# The task
If a line in the listing below has the string "first", copy it out.

*** Opening Information provided ***

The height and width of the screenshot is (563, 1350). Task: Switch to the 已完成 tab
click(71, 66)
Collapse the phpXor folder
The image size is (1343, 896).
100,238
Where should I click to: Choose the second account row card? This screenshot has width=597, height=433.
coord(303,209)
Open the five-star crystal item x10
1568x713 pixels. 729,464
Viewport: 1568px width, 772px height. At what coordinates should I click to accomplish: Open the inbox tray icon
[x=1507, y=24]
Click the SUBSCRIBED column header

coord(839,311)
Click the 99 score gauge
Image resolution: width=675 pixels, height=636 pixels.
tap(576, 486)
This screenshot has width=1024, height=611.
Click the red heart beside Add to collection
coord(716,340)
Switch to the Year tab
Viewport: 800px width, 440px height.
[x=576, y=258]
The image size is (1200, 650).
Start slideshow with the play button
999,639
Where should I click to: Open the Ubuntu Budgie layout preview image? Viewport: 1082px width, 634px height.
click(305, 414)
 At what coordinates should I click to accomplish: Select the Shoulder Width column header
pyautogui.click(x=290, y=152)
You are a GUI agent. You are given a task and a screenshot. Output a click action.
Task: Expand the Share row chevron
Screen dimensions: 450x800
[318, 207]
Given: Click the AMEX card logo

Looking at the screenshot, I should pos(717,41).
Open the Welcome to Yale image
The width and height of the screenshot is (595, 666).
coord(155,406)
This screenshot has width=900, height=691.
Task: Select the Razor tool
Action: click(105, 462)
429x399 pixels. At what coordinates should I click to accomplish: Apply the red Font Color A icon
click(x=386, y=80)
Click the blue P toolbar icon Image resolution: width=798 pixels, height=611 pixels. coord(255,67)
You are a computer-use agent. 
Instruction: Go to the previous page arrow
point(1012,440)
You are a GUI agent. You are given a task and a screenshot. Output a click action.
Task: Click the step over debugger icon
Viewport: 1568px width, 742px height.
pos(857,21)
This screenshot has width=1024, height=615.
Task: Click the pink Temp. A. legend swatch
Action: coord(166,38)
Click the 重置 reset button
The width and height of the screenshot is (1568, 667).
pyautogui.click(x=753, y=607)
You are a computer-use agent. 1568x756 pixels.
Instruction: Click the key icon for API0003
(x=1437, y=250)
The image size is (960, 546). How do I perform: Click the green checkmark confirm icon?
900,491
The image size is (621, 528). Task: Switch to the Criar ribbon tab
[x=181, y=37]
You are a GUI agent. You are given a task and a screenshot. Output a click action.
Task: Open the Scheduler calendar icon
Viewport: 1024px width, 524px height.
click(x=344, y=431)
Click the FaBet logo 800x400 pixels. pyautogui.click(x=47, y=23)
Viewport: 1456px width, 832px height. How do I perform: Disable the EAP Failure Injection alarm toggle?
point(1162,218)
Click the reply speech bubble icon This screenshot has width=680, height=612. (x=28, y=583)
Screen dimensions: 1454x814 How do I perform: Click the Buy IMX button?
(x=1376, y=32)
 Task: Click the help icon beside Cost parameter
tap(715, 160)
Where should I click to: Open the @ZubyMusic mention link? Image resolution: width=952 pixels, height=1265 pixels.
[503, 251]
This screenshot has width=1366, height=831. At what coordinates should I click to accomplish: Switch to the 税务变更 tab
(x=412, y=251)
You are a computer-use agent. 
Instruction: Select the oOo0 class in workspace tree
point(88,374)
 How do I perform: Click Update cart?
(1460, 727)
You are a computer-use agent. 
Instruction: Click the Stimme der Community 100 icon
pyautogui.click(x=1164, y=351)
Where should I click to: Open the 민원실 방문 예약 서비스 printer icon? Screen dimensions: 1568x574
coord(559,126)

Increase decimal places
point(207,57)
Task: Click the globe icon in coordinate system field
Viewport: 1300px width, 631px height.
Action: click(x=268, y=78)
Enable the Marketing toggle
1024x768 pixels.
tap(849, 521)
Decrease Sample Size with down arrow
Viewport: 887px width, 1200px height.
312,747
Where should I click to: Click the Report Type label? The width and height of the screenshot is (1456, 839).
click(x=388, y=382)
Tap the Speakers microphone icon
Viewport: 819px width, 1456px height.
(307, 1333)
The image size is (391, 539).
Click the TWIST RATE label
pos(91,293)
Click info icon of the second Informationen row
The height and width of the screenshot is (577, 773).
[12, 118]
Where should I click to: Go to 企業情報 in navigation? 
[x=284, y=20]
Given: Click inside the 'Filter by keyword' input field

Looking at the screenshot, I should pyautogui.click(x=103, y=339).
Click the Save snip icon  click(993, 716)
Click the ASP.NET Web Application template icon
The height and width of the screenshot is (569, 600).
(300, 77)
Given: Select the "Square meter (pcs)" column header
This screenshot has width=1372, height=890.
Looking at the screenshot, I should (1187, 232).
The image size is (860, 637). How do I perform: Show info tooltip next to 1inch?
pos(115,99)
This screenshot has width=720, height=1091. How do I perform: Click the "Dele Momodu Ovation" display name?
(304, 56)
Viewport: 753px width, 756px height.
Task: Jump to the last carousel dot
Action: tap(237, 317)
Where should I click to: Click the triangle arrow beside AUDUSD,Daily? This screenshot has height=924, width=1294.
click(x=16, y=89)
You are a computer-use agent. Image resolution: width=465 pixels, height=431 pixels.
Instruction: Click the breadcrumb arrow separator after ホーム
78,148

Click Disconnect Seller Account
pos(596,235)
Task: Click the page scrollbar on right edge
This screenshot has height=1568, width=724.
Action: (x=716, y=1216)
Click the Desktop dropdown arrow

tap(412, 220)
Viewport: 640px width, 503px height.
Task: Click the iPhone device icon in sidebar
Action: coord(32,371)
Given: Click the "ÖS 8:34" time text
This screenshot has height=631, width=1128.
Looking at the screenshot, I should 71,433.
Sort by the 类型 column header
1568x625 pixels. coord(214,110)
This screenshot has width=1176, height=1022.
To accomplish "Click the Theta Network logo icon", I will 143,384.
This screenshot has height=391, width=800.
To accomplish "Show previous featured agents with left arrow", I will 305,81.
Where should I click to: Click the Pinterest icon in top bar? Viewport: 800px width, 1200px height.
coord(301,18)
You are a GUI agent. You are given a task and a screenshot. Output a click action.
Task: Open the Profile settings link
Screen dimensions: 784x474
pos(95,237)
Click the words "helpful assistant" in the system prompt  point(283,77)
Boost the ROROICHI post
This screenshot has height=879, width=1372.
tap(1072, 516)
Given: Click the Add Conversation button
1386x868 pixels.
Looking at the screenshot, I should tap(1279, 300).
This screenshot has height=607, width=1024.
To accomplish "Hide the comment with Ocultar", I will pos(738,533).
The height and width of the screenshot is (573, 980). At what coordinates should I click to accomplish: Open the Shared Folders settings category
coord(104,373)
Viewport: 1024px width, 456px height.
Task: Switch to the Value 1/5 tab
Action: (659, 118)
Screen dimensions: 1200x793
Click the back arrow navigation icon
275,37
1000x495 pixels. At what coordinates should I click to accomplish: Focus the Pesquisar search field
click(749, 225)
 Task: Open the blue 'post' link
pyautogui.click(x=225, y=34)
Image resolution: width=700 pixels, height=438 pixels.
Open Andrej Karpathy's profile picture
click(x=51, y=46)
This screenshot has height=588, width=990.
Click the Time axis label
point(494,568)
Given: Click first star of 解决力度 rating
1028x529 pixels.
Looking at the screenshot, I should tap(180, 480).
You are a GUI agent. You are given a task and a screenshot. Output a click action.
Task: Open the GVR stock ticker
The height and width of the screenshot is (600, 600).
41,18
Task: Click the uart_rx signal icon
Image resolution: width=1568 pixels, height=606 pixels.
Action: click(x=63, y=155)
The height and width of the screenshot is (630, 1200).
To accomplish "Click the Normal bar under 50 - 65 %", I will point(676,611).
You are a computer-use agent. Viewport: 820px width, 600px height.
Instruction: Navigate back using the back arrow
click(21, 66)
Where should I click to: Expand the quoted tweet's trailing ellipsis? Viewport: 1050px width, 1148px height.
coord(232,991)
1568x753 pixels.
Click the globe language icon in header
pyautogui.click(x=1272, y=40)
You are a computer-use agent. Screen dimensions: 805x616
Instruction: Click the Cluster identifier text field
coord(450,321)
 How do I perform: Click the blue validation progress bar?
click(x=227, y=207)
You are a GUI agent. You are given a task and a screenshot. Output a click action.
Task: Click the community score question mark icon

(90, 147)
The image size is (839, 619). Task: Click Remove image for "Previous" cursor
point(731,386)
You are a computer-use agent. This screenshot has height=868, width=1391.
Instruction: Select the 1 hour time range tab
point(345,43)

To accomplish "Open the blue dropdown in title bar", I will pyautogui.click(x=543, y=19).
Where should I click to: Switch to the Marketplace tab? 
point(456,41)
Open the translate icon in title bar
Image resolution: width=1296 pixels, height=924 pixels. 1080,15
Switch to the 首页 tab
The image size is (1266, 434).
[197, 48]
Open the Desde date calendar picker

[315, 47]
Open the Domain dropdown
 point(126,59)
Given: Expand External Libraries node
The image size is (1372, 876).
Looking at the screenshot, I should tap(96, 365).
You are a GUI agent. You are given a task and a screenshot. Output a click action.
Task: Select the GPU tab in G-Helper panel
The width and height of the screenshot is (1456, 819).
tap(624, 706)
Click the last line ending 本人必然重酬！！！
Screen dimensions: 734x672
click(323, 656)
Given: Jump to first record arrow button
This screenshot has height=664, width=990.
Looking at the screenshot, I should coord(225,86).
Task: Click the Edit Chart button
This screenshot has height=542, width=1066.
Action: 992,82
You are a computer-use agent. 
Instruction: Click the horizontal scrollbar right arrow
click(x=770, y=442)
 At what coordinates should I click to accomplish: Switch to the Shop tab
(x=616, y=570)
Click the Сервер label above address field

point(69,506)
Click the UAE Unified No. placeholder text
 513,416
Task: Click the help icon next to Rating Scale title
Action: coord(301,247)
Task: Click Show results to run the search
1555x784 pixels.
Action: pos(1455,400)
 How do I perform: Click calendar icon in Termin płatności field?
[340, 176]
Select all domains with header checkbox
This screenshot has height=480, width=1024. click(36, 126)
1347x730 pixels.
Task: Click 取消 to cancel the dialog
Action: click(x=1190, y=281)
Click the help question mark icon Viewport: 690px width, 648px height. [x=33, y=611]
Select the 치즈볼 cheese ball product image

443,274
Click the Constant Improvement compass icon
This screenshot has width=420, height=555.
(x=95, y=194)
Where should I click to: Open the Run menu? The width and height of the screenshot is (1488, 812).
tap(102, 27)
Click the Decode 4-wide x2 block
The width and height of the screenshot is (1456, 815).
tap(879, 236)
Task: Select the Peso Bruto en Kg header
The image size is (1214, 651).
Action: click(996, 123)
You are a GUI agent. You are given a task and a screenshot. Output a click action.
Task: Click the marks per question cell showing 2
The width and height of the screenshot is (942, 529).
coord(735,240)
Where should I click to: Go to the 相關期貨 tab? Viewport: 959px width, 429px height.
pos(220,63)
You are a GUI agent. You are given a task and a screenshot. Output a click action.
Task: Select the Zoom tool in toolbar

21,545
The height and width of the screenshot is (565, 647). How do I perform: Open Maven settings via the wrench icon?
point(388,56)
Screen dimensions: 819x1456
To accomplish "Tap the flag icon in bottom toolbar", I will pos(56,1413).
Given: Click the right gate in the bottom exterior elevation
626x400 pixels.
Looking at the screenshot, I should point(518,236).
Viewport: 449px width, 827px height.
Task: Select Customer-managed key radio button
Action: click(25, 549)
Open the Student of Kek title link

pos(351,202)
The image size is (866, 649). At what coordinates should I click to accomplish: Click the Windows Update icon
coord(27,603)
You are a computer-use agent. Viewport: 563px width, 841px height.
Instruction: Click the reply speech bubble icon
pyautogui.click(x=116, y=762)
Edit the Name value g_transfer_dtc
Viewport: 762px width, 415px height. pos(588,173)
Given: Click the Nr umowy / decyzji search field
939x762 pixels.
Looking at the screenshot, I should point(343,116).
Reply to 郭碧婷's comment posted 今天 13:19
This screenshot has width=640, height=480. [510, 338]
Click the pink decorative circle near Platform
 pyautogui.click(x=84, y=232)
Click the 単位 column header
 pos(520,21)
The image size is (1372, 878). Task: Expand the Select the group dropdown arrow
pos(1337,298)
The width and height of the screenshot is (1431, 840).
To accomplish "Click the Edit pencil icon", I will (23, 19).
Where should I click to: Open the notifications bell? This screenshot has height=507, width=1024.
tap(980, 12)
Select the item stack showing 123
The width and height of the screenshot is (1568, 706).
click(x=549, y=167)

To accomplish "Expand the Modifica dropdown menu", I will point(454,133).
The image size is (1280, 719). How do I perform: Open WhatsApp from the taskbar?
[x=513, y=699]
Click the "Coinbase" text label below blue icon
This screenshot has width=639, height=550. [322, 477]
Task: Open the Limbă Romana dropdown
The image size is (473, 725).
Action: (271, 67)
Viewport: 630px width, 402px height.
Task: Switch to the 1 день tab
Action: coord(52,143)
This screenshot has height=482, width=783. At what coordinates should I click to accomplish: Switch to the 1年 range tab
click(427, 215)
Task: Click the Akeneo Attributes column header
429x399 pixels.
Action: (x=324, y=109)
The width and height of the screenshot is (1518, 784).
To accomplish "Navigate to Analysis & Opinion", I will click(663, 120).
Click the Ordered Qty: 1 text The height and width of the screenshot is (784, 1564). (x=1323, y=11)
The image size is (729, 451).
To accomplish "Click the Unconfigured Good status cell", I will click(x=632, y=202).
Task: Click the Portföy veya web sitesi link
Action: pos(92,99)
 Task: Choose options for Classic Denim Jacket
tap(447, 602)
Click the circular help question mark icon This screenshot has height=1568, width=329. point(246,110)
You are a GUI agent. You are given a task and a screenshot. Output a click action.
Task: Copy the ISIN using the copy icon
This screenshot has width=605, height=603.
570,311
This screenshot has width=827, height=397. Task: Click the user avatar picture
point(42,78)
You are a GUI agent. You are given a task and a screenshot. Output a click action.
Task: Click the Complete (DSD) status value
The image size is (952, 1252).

*** Closing Information provided ***

# Response to the exercise
Given: Click first star of 解决力度 rating
Given: Jump to first record arrow button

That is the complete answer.